◆ **Assigned task**: Every line from the start of the entries up to and including the one bearing "The image size is (602, 390)." must be printed verbatim, without the pictures.

Content starts

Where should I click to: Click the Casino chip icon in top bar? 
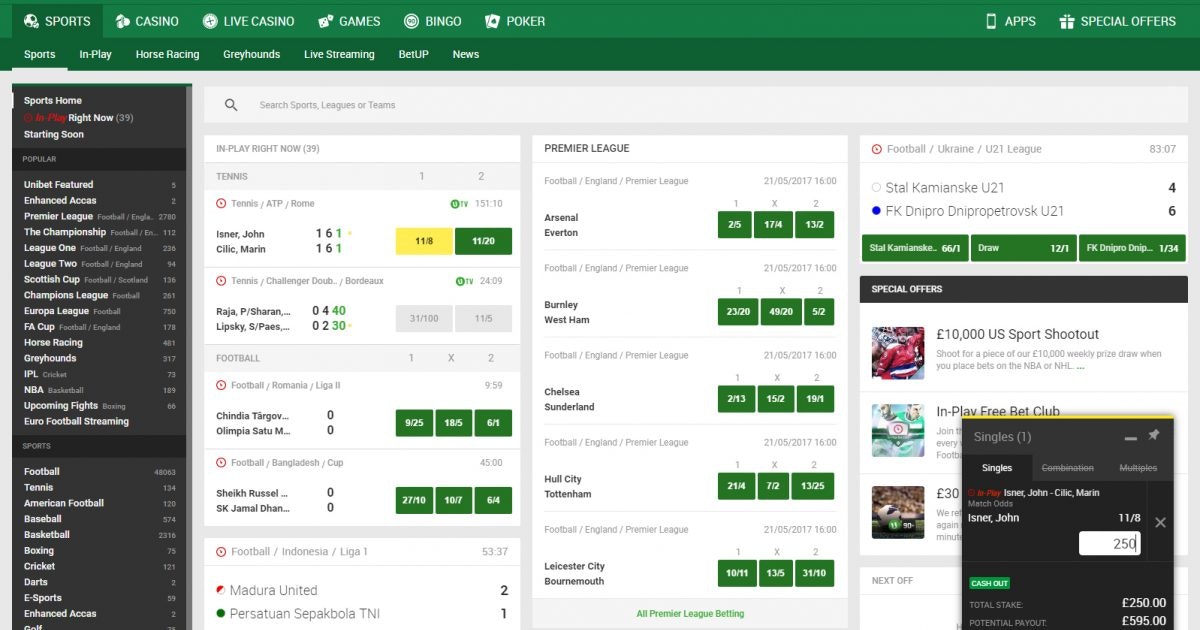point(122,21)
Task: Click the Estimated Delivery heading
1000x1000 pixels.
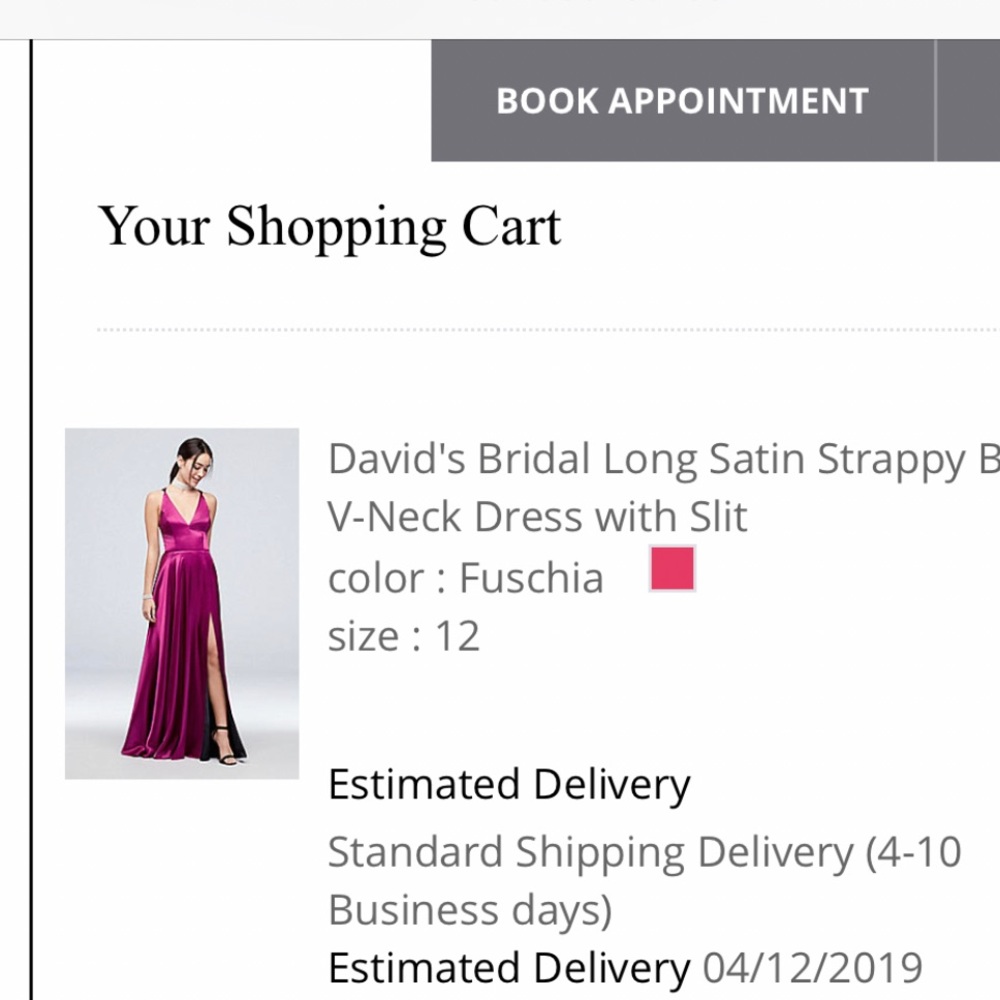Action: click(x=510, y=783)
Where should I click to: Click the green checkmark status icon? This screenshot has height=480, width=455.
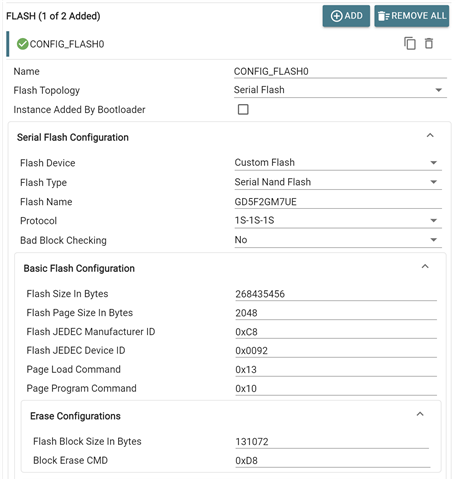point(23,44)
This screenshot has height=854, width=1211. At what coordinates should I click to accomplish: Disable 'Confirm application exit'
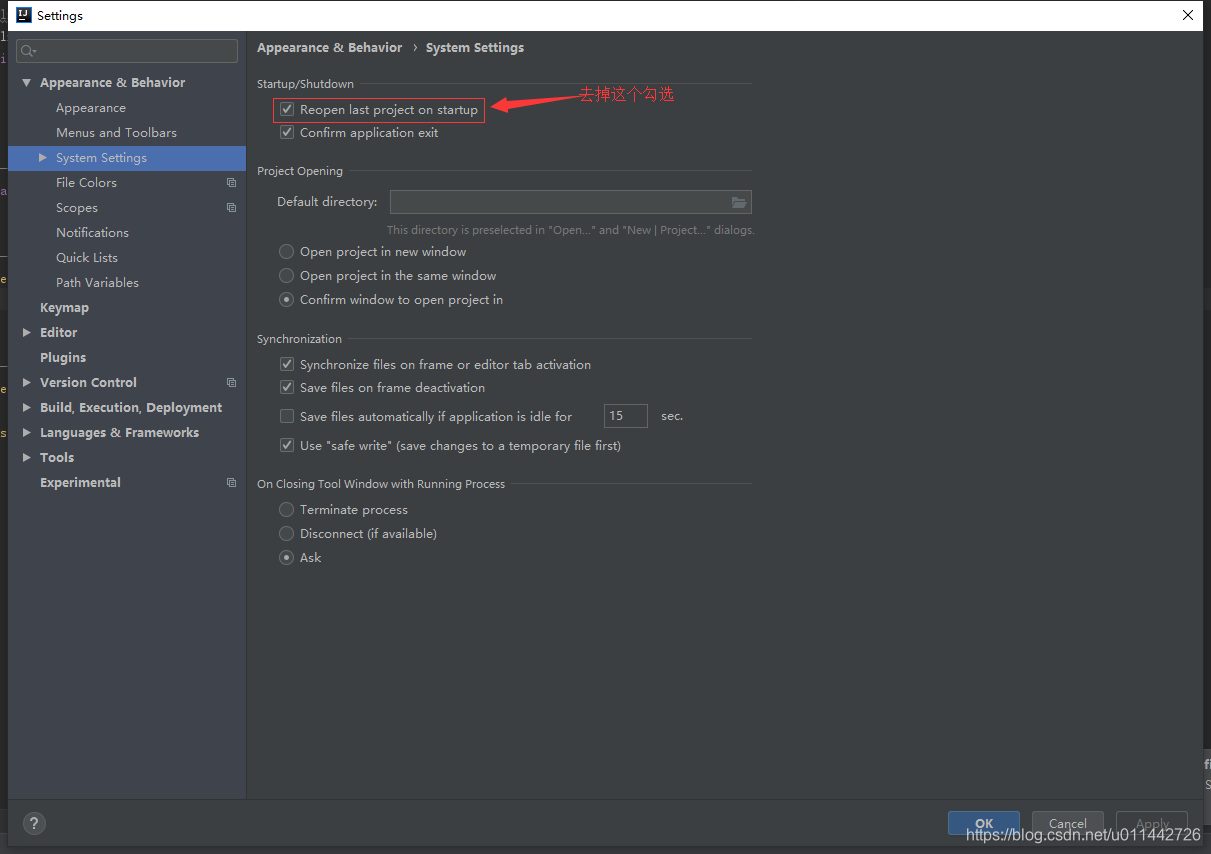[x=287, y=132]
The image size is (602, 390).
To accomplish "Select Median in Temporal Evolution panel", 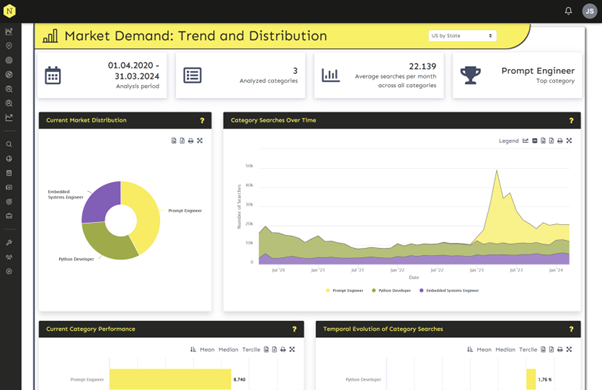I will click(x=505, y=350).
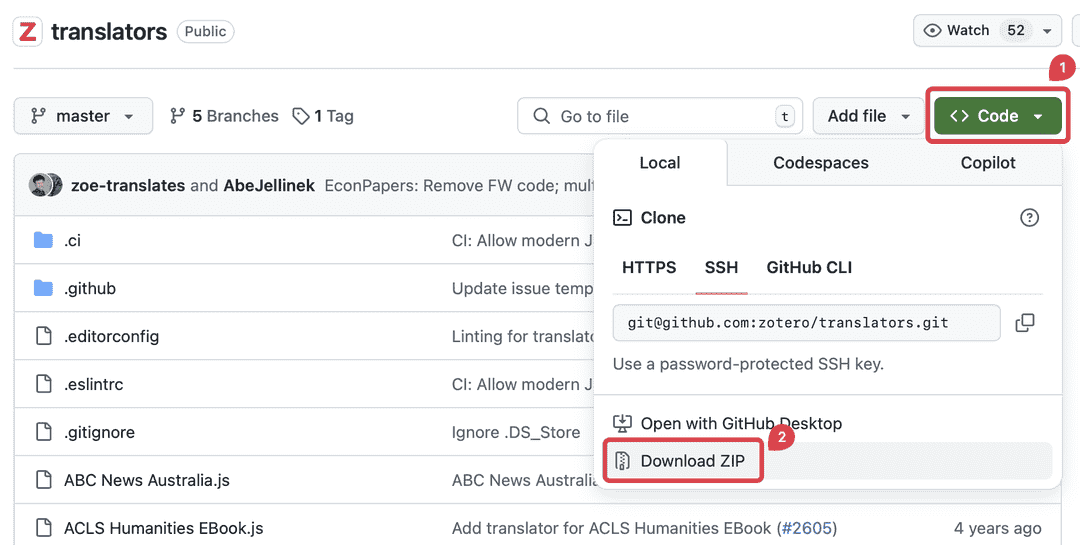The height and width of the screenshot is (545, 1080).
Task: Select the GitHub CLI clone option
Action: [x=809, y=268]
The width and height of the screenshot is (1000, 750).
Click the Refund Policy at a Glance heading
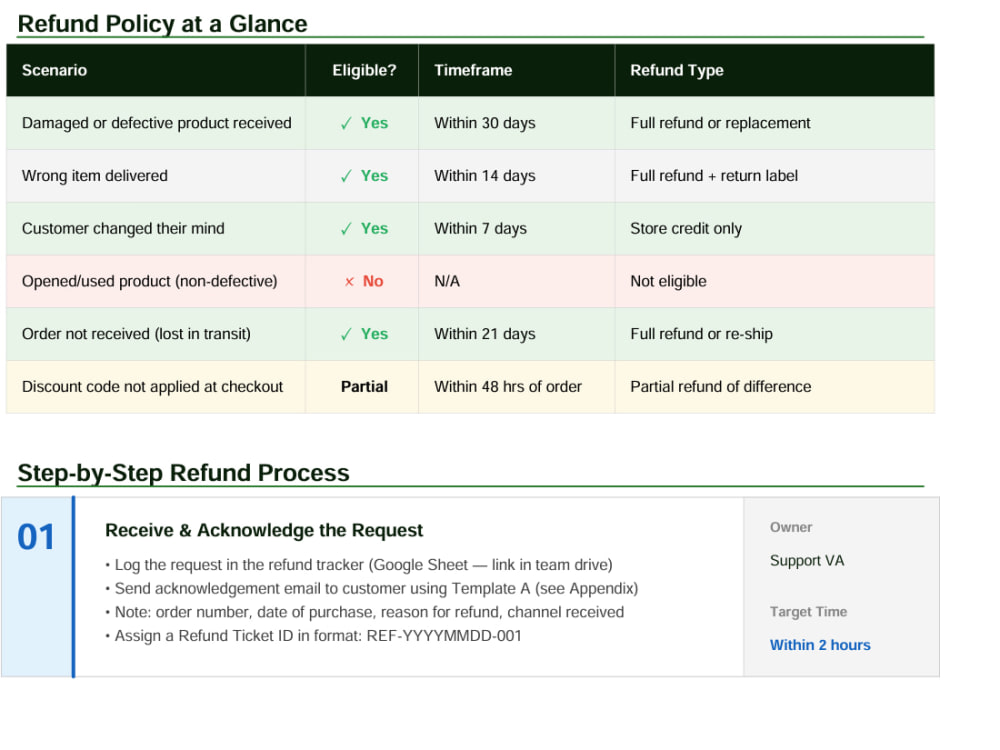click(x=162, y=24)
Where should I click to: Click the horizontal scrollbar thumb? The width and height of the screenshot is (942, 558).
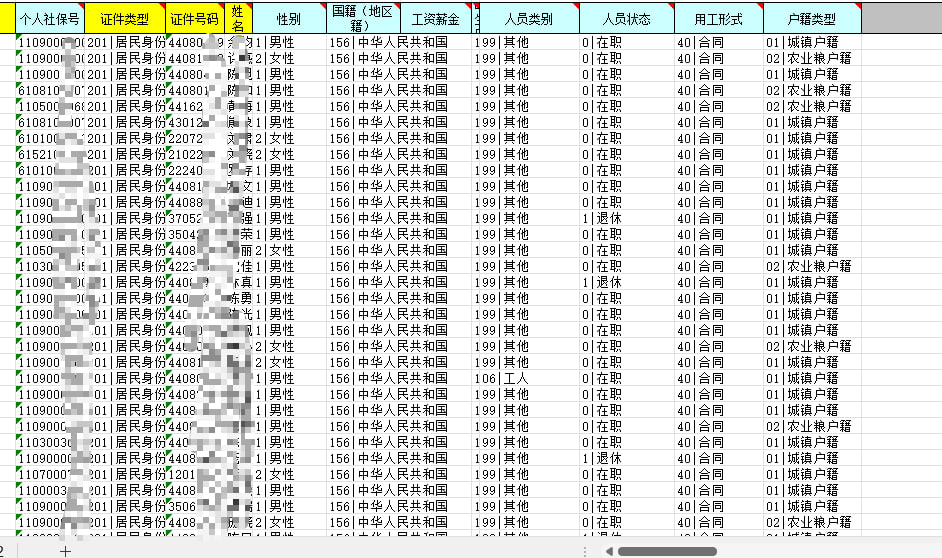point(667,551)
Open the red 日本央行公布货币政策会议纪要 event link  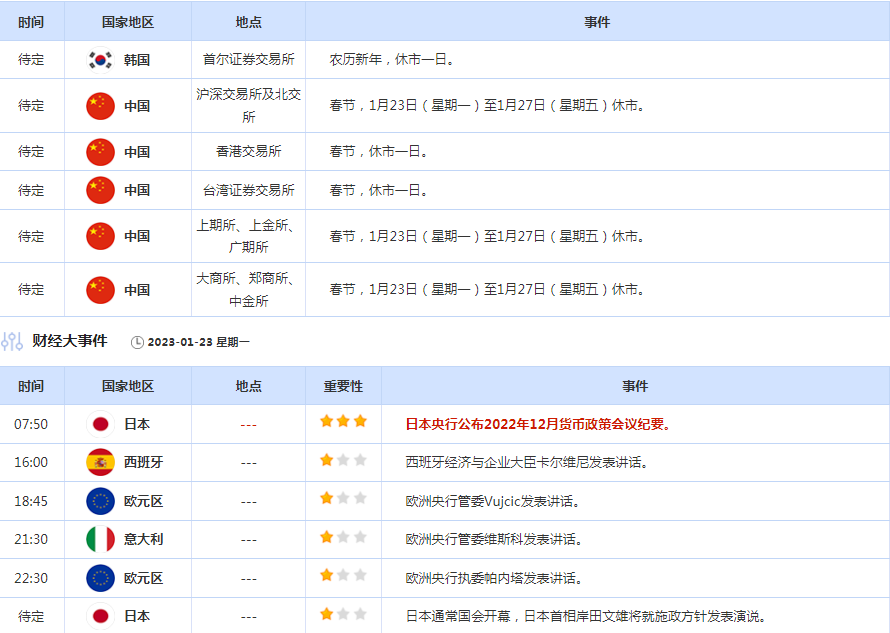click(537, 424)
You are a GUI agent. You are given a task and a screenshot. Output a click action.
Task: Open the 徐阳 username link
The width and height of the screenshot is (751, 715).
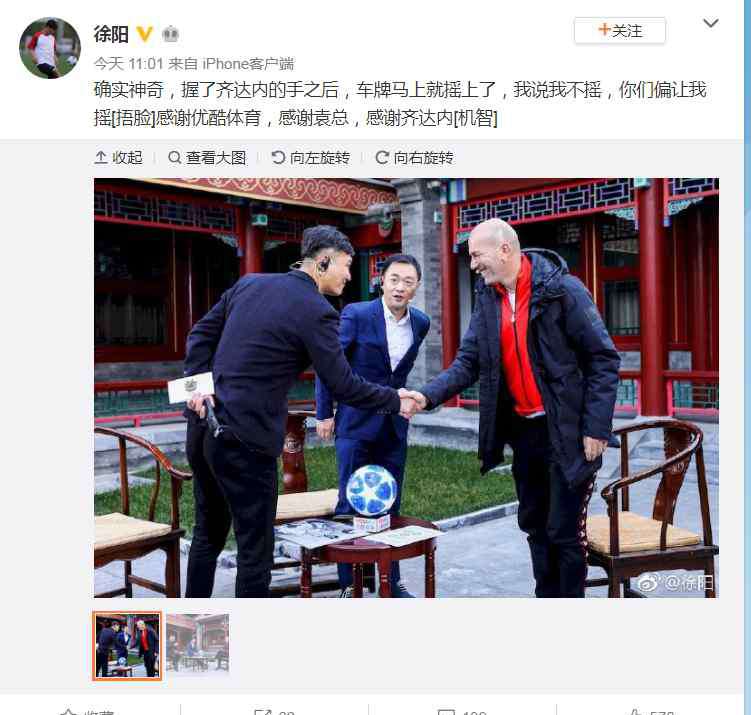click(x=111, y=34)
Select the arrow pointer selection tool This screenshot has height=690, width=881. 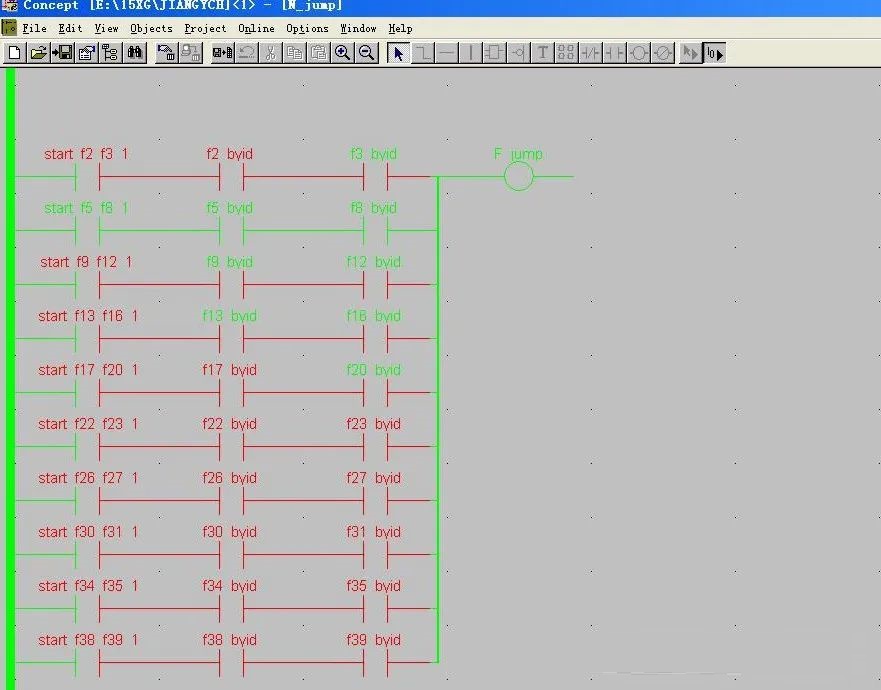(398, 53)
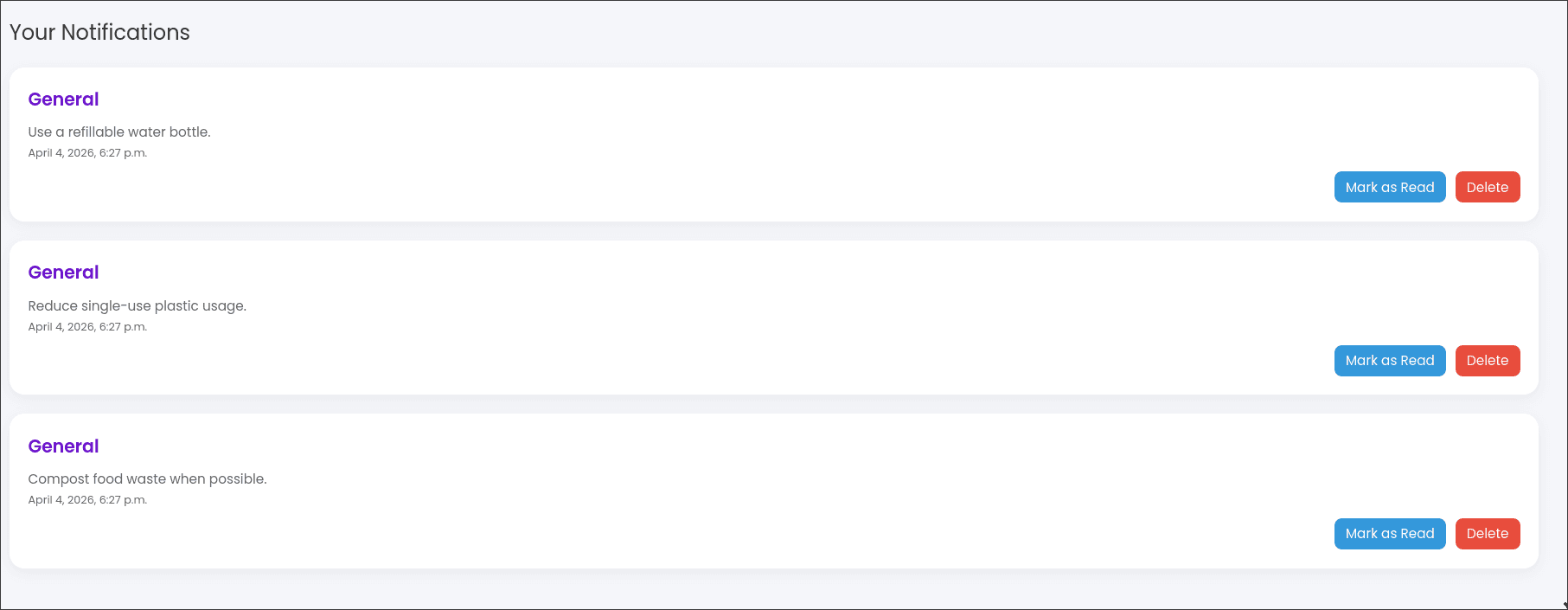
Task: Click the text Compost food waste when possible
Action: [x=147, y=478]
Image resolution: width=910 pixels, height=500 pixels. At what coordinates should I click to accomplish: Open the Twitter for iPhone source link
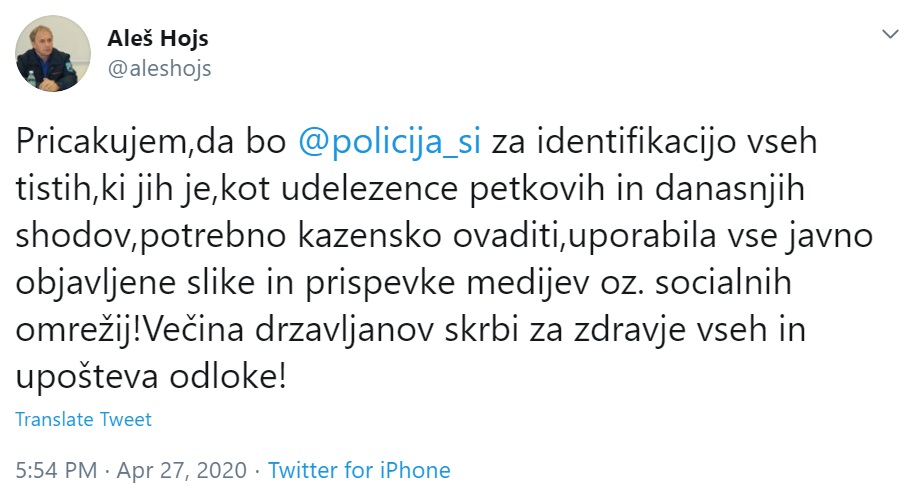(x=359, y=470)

Content ends

◆ **Answer section**:
Where should I click to: Click the Casino chip icon in top bar? 
point(122,21)
Task: Click the Estimated Delivery heading
1000x1000 pixels.
Action: click(x=510, y=783)
Where should I click to: Click the green checkmark status icon? This screenshot has height=480, width=455.
point(23,44)
This screenshot has height=854, width=1211. At what coordinates should I click to accomplish: Disable 'Confirm application exit'
[x=287, y=132]
The image size is (602, 390).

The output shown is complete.